Female artists turn minimalism on its head at Shulamit Nazarian’s new Hollywood gallery
When curator and scholar Kathy Battista was researching her most recent book, New York, New Wave: The Legacy of Feminist Artists in Emerging Practices, she realized a number of contemporary practitioners were less concerned with exploring feminism through identity politics and more interested in revisiting the historically male-dominated tropes of minimalism.
‘I was just finding a lot of younger women artists working with the cube, the grid, the serial nature of minimalism, the relationship to architecture, and they were projecting their own subjectivity into it through narrative or their history or gender,’ says Battista, who gathered the work of seven artists mining this territory for ‘Escape Attempts’, the inaugural show at Shulamit Nazarian’s soaring new 3,000 sq ft gallery in Hollywood.
New York-based artist Sarah Meyohas focuses her work in relation to markets and systems – her final grad school crit featured paintings from a performance of live trading stocks. In the gallery, she is showing two photographs from her Speculation series (pictured above), featuring repeating geometries that are accented with flowers and gradient canvases infinitely receded into mirror reflections.

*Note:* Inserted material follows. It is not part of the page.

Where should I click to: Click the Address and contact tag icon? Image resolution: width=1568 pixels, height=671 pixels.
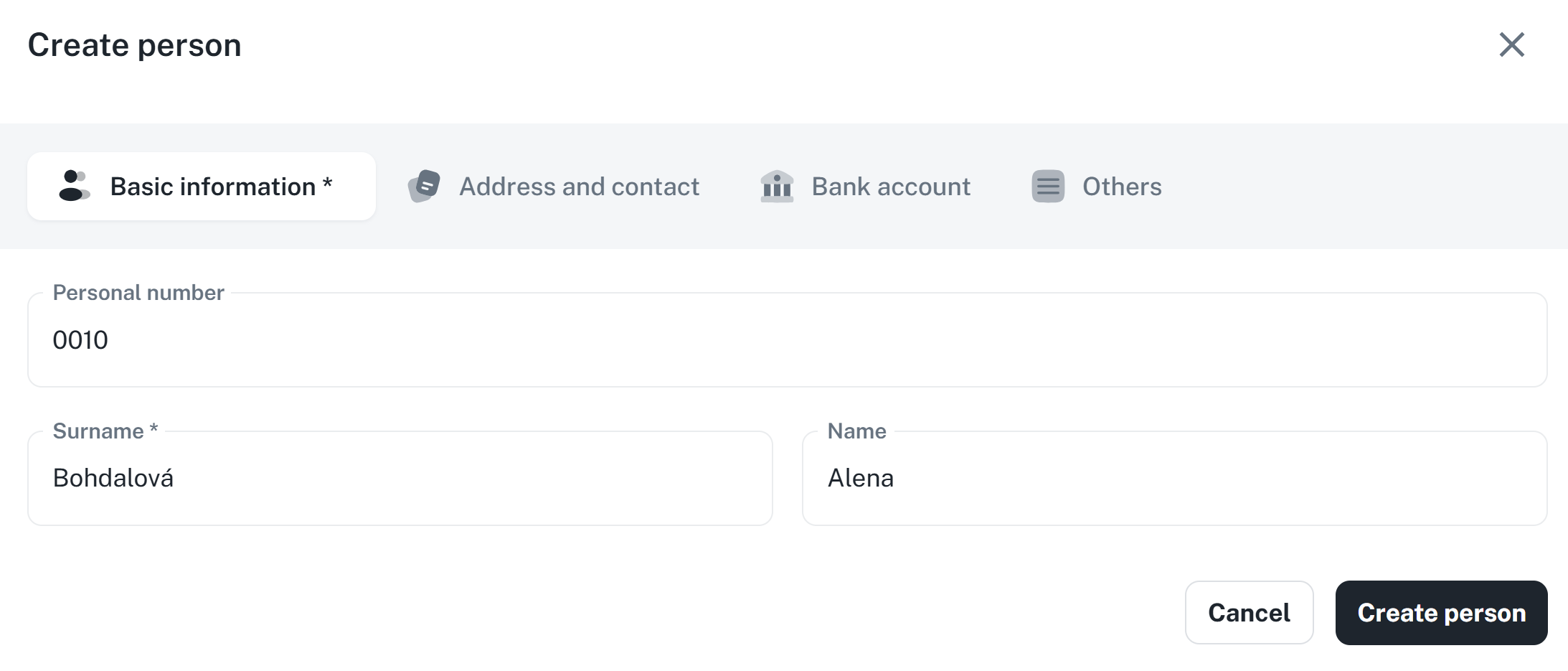(x=424, y=186)
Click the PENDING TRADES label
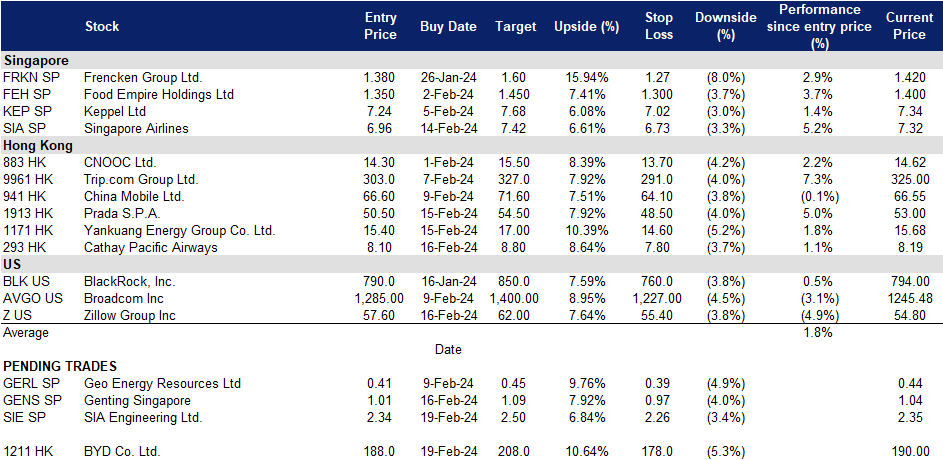The image size is (943, 460). click(x=60, y=366)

‘She likes the grid, it's this utopian form, but she uses the mirror as a reflection of the marketplace,’ says Battista. ‘I was interested in the rejection of art history that is more male-dominated.’
A similar rejection can be found in Virginia Overton's 2016 piece Untitled (Waterfall), a found steamer trunk – papered with a bucolic waterfall scene – filled with a sound machine that references Robert Morris’ 1961 wooden cube, Box with the Sound of Its Own Making. Battista also installed a cedar plank wall piece from Overton, which the artist culled her sister’s farm in Tennessee and then fitted with a blue neon a la Dan Flavin.
Flanking Overton’s cube are Cindy Hinant's Makeup Paintings (made by blotting her face against pieces of drawing paper) and Upskirt series of inverted and blackened photographs the titular low-angled paparazzi shots capturing female stars (Angelina Jolie, Kim Kardashian, etc) exiting cars. 'Cindy's interested in the aesthetics of violation,' says Battista, noting the video in the back room featuring the audio from leaked sex tapes matched to pulsing monochromes.
In an adjoining space, Naama Tsabar installed Closer, a white monolith with an embedded microphone and cello that is played by reaching one's arm inside of the wall cavity, and the black and bordeaux variations of her Robert Morris-esque felt/carbon paintings, which are fitted with guitar strings (and hooked to amps). In a fitful performance, Tsabar played them alongside two performers to a rapt standing room only crowd at the gallery's packed opening on Saturday night. Battista notes, ‘I love these because she is breaking forms.’
Another artist breaking forms is Susan Hefuna, whose handmade cast bronze grids and ink-stained wooden North African Mashrabiya screens tease out the handicraft within the show. Meanwhile, Alex McQuilkin’s canvases recreate the aspirational motifs of Ralph Lauren and Laura Ashley wallpapers and linens in her own muted palette while inserting Gordon Matta Clark-like visual cuts to disrupt the floral splendour via grid structures. And Carmen Argote’s Folding Structures feature hand-pieced Perspex plans (based on the unrealised drawings of her architecture student father) that are adorned with meticulously painted muslin fabrics that reference yards, pools and sunshine.
‘This show wasn't designed to be our first show in the new space,’ says gallery director Seth Curcio, who originally envisioned the survey in Nazarian's still-open Venice gallery. ‘But it just became more relevant than ever to have a show of all female voices who are actively subverting, pushing against and embracing this language they've been excluded from and this is a perfect moment to create a show that's not only connected to the history of art but also the world we live in.’